近些年来,随着通信业务量的增加,人们对通信系统的要求也越来越高,多输入多输出技术(Multiple-Input Multiple-Output,MIMO)、正交频分复用技术(Orthogonal Frequency Division Multiplexing,OFDM)和非正交多址技术(Non Othogonal Multiple Access,NOMA)作为5G的关键技术再次为人们所关注。这三种技术可以极大地提高系统的频谱效率和用户接入量,但是技术本身存在着峰均功率比(Peak to Average Power Ratio,PAPR)过高、信道估计困难和接收机复杂度过高等缺点,这些问题极大地限制了这些技术的推广。面对这些端到端系统中存在的难题,深度学习提供了一种新的解决方案。本文结合MIMO-OFDM技术、NOMA技术和深度学习算法分别针对PAPR过高问题、系统复杂度过高和多用户干扰等问题,提出了两种神经网络接收机用于解决上述问题。

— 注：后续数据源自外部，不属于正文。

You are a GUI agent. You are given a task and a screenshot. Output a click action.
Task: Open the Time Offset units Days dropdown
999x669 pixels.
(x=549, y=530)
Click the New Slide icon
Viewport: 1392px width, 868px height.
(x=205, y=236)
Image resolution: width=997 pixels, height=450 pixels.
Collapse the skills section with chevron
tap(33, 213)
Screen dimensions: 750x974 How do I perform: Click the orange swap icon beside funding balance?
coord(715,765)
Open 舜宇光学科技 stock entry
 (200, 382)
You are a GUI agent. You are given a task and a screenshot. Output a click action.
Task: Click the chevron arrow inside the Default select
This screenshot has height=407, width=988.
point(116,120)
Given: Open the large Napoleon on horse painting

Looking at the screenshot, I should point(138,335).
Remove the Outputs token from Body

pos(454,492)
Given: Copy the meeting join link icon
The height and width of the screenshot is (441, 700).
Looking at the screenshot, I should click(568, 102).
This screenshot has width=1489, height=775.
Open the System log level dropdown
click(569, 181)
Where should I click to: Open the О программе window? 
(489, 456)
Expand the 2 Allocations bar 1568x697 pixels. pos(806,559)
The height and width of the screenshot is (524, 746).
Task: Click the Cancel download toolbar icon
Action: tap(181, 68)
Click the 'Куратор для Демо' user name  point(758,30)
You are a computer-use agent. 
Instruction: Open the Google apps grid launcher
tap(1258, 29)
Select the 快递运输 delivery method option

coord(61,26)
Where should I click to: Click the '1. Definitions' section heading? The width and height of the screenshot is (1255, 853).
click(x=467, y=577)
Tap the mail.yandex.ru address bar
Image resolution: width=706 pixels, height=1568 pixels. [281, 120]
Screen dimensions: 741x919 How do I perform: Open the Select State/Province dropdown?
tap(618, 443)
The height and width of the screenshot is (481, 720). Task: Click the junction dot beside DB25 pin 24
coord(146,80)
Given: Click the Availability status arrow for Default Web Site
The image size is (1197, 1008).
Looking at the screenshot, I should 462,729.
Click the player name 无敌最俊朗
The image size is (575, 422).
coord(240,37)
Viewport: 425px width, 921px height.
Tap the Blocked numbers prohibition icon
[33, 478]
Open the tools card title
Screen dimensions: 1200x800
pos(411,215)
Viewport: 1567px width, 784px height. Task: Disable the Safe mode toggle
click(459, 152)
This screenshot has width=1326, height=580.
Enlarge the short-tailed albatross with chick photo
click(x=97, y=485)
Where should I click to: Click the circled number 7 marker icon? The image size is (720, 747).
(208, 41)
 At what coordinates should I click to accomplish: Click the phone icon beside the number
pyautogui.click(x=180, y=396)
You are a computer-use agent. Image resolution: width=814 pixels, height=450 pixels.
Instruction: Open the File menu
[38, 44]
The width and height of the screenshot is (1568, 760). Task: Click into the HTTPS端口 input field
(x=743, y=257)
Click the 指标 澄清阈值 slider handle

(1)针对MIMO-OFDM系统中接收机的分布式优化无法确保全局最优的问题,本文提出一种神经网络接收机模型。该接收机模型利用神经网络替代传统接收机的整个信息恢复环节,通过数据驱动来代替模型驱动从而达到简化系统模型的目的。进一步,本文给出了2D-Conv-DensNet神经网络接收机的具体模型,在此基础上还设计了多个二分类器用来实现多位数据同时恢复。为了能够实现神经网络接收机对不同长度用户数据恢复的适应性,本文还在神经网络分类器前引入全局池化层。在神经网络得到足量训练后进行仿真实验,结果表明所提出的神经网络接收机在考虑的信噪比范围内的平均误码率分别是传统硬判决、最大似然接收机和现存其他神经网络接收机的8.1%、78.2%和43.7%。此外,实验还验证了所提出的神经网络接收机无论在何种天线组合、循环前缀长度和调制方式下,甚至在动态环境下的盲接收都拥有着较传统接收机更优的误码率性能。最后,本文提出的2D-Conv-DensNet神经网络接收机还可以在一定程度上补偿由PAPR过高带来的信号失真。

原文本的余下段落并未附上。